Schaff, Philip. History of the Christian Church (The Complete Eight Volumes in One). Amazon Kindle Edition, 2014.
Volume 1, Ch. 2, Jesus Christ” (Schaff 2014, Loc. 1479-2858).
§14. “Sources and Literature” (Schaff 2014, Loc. 1479).Jesus’ life is recorded by multiple authors. Schaff discounts some apocryphal records but affirms the canonical Gospels which, he says, “exhibit essentially the same divine-human life and character of Christ, which stand out in sharp contrast with the fictitious Christ of the Apocryphal Gospels” (Schaff 2014, Loc. 1484). The Acts, the Apostolic Epistles, and John’s Apocalypse confirm the same view of Jesus (Schaff 2014, Loc. 1488). Schaff goes on to list numerous apocryphal Gospels which seem almost intended to mock the earlier accounts. Schaff also observes that Jewish writings, including Josephus, provide a picture of life very similar to that of the New Testament (Schaff 2014, Loc. 1517). He goes on to discuss the authenticity of the Josephus account of Jesus. Additionally, Schaff cites secular Roman testimonies (Schaff 2014, Loc. 1570). As usual, Schaff provides a wealth of bibliographic references.

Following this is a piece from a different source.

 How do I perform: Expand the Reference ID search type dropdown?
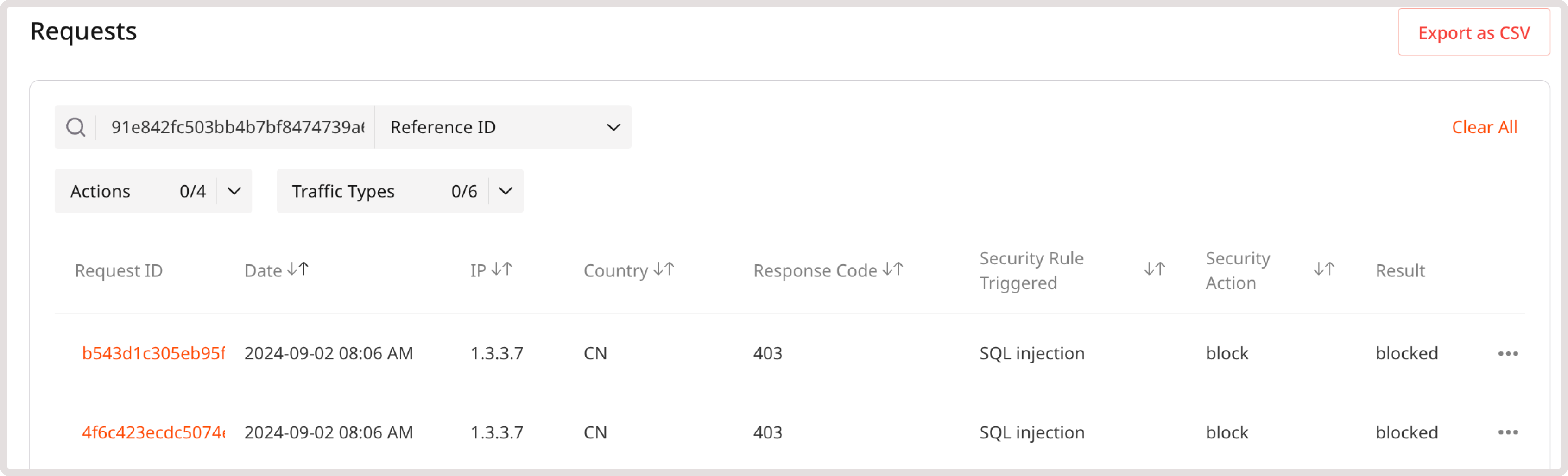[x=613, y=126]
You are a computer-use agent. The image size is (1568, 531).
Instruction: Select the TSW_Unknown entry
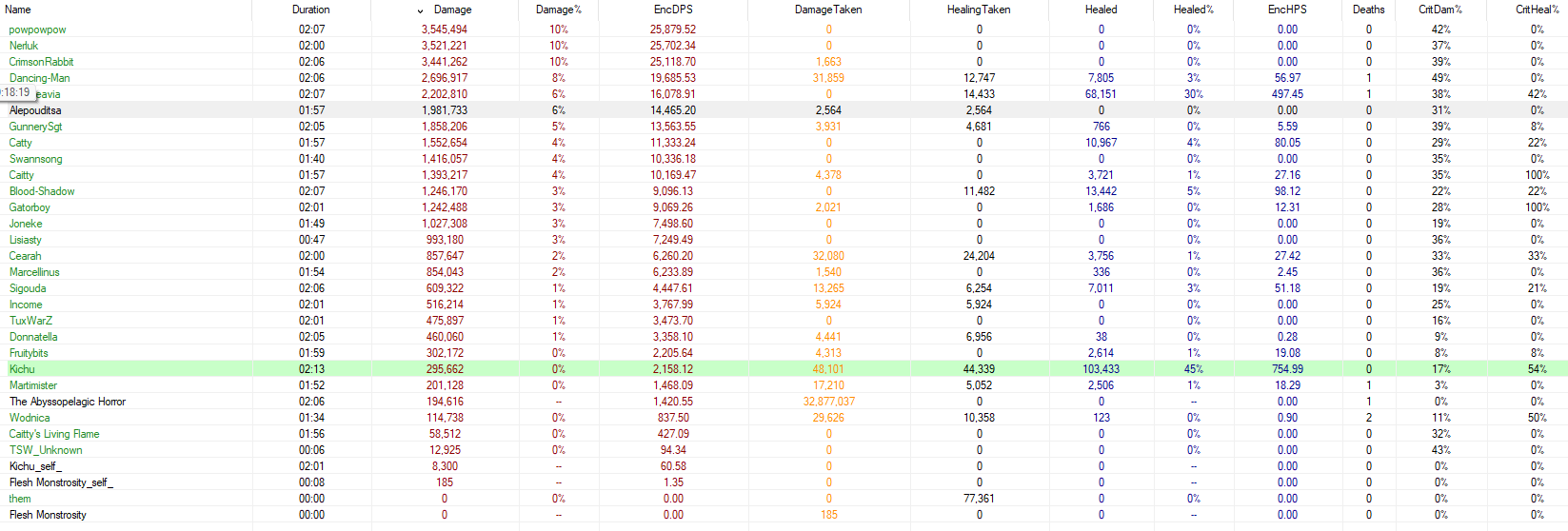click(46, 450)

Schaff moves on to some theological discussion of Jesus as the culmination of God’s revelation (Schaff 2014, Loc. 1689), discussing his birth, life, ministry, death, and resurrection in almost sermonic style.
§16. “Chronology of the Life of Christ” (Schaff 2014, Loc. 1855). Schaff places Jesus’ birth on December 25, probably as early as B.C. 4 (Schaff 2014, Loc. 1858). He discusses at length the political history around Herod as well as astronomical data which could date the work of the Magi. The account of Luke 3 and the dating of entry into ministry is also consistent with this view of birth (Schaff 2014, Loc. 1960). This places the completion of the temple in Jerusalem as a current event when Jesus discusses its completion. The birth in December also bears discussion (Schaff 2014, Loc. 2033). Schaff here seems undecided counter to his earlier statements. As to the duration of Jesus, ministry Schaff considers it at least two years and probably not four in duration (Schaff 2014, Loc. 2084). The death of Christ was on Friday, either the 14th or 15th of Nisan. While the Synoptics point to the 15th, John may point to the 14th (Schaff 2014, Loc. 2098). This leads to the year 30 or 33.
§17. “The Land and the People” (Schaff 2014, Loc. 2115). Schaff considers the New Testament account to be borne out by historical considerations. The places and people are consistent with what we now know of the time and culture. Schaff writes a brief guide to the places and life in New Testament Palestine. Schaff then moves to discuss the schools of Hebraic thought under the rabbis Hillel and Shammai (Schaff 2014, Loc. 2317).
§18. “Apocryphal Traditions” (Schaff 2014, Loc. 2476). Schaff surveys the legendary acts and sayings of Jesus from outside the canonical Gospels. He continues to give many bibliographic references.
§19. “The Resurrection of Christ” (Schaff 2014, Loc. 2679). The Resurrection is a central tenet of Christianity. Without his death and resurrection we do not have the Christian faith. Schaff discusses contrary views and concludes that a real resurrection is the only valid option.